Sunday 1 February 2009

Loveletter

I just said goodbye to a really good friend of mine, Silvia. She was here in Maastricht on Erasmus and now it's over. She's flying back tomorrow and I just had to say goodbye today because I couldn't stop the tears and I didn't want for it to become anymore difficult for her tomorrow... But it's horrible to see her go. She's been such a big part of my life here. I see her so often at her house, she's such an amazing person with whom we always had so much fun. We've gone through the same relationship troubles and everything... We were like our own little Sex and the City. She's so open, unassuming, beautiful, intelligent and funny. I sometimes find it hard to believe I've found so many great people here, there are only a few gems in this world and she is definately one of them.

I first was rational about her departure. Logic says of course I will see her again.

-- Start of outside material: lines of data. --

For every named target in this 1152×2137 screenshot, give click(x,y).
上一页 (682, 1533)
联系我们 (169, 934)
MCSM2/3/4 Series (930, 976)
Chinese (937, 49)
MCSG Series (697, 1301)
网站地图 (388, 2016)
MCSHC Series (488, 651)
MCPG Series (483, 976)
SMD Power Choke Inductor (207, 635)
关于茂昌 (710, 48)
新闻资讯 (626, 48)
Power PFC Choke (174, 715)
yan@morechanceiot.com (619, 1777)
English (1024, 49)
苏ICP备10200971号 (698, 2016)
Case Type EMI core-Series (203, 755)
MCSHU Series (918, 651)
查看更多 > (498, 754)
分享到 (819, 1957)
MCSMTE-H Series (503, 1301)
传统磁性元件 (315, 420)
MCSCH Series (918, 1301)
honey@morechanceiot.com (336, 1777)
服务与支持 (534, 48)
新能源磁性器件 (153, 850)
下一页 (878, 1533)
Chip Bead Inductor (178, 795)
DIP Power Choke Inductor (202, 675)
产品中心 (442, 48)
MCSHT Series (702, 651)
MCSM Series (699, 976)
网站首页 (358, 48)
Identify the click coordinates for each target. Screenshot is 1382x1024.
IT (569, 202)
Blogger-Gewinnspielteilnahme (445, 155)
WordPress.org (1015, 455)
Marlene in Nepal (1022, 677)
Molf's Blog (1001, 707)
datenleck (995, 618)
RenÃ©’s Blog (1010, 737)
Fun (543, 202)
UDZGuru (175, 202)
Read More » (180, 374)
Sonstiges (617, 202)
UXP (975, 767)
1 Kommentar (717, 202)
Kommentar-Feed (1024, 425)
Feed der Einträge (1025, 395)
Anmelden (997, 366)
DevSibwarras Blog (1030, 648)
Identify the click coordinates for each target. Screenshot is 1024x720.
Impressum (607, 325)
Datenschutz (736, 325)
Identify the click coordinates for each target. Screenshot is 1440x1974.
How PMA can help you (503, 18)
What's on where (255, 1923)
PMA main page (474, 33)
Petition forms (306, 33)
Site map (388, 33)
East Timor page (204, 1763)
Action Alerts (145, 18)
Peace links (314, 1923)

It was great for me to meet her and that eventually chances are that I will say goodbye to the most of the people here. Then I wrote on this book where she collects like well-wishes of her friends and I got really emotional. So I tried to stay positive, cheer her up because she was quite sad and I just wanted her to feel better. But now that I left her place and said the final goodbye, it was so difficult. I'm feeling sad for her because I knew she would have liked to stay and that when she goes back people won't understand what she left behind and will just assume she'll resume her life as normal. But I'm also kind of lost myself, what will my life be like without her?

Other things seem trivial. I will resume writing about silly things once I get over this.